Um remédio que promete ajudar abusadores de álcool a reduzir a quantidade de bebida e não a parar de beber por completo é a nova aposta de governos europeus em redução de danos
Essa estratégia é controversa porque a maior parte dos profissionais que trabalham com o tratamento do alcoolismo buscam abstinência, não a diminuição do uso.
A droga chamada nalmefene (Selincro) foi aprovada na Europa em 2013 e lançada em 20 países. Na Escócia, foi incluída no sistema público de saúde neste ano. O Reino Unido estuda fazê-lo a partir de novembro.
O fabricante (Lundbeck) diz não ter prazo definido para pedir o registro no Brasil.
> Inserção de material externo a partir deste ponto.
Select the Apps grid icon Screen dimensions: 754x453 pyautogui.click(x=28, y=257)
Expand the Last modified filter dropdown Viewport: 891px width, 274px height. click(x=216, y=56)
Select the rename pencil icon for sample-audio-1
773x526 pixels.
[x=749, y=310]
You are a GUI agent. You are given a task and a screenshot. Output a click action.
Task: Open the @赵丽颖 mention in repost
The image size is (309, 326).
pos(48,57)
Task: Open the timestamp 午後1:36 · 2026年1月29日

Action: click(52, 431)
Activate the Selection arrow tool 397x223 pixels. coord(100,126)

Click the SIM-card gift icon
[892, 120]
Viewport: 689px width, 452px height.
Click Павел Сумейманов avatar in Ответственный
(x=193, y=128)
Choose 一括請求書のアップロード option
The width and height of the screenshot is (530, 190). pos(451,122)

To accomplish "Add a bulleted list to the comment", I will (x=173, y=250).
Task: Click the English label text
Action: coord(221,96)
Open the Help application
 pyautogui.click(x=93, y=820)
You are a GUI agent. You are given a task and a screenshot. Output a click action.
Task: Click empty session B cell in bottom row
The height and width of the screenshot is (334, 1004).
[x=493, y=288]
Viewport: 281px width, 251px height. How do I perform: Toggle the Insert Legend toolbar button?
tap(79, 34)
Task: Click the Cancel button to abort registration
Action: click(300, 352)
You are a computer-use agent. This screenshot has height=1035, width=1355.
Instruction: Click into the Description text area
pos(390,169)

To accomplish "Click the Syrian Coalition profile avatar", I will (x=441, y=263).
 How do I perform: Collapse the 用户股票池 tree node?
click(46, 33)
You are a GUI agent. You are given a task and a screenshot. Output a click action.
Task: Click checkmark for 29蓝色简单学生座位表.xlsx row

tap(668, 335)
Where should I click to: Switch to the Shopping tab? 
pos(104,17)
O medicamento bloqueia a sensação de prazer trazida pelo álcool. Resultados de testes clínicos feitos pelo fabricante constataram que a droga, em conjunto com suporte emocional, reduz em 60% a vontade de beber, quando comparado com placebo e apoio psicossocial.
Pessoas que tomavam nove latas de cerveja por dia, por exemplo, cortaram o consumo para três doses.
Em estudo publicado no “British Medical Journal”, o Instituto Nacional para Excelência em Cuidados de Saúde (sistema de saúde inglês) diz que a droga demonstrou custo-efetividade para o sistema de saúde quando comparada à oferta de apenas suporte psicológico.
Para a psiquiatra Analice Gigliotti, o remédio é uma boa alternativa às pessoas que abusam do álcool, mas que não têm dependência da bebida. “É o que a gente chama de alcoolista leve ou moderado, que, às vezes, perde o controle”, afirma.
O psicólogo Frederico Eckschmidt, especialista em dependência química e pesquisador da USP, também considera o medicamento um bom aliado às estratégias de redução de danos para os abusadores de álcool, quando associado a outras, como entrevistas motivacionais.
“A questão é que para o alcoólatra mesmo, parece não existir uso recreativo do álcool. Toda vez que ele vê a bebida, vem a compulsão.”
Entre os critérios para ser considerado um alcoólatra estão compulsão pela bebida, falta de controle no consumo, sintomas de abstinência e tolerância (precisa de cada vez mais para sentir o mesmo prazer de antes).
Para a psiquiatra Ana Cecília Marques, presidente da Abead (Associação Brasileira para o Estudo do Álcool e outras Drogas), o medicamento “é mais do mesmo”, já que ele tem mecanismo de ação semelhante à naltrexona, substância já usada no tratamento da dependência.
“Medicamentos similares diminuem a fissura, mas funcionam para uns pacientes, e para outros, não.” Segundo ela, a meta dos tratamentos do alcoolismo é a abstinência, não a redução de doses.
“Eles envolvem remédios, mas, necessariamente, outras terapias comportamentais e motivacionais para evitar as recaídas.”
O clínico-geral Gustavo Gusso, professor da USP, critica o modelo do estudo, que só incluiu pessoas motivadas a reduzir o consumo. “Proibir bebida em locais públicos pode ter melhor resultado.”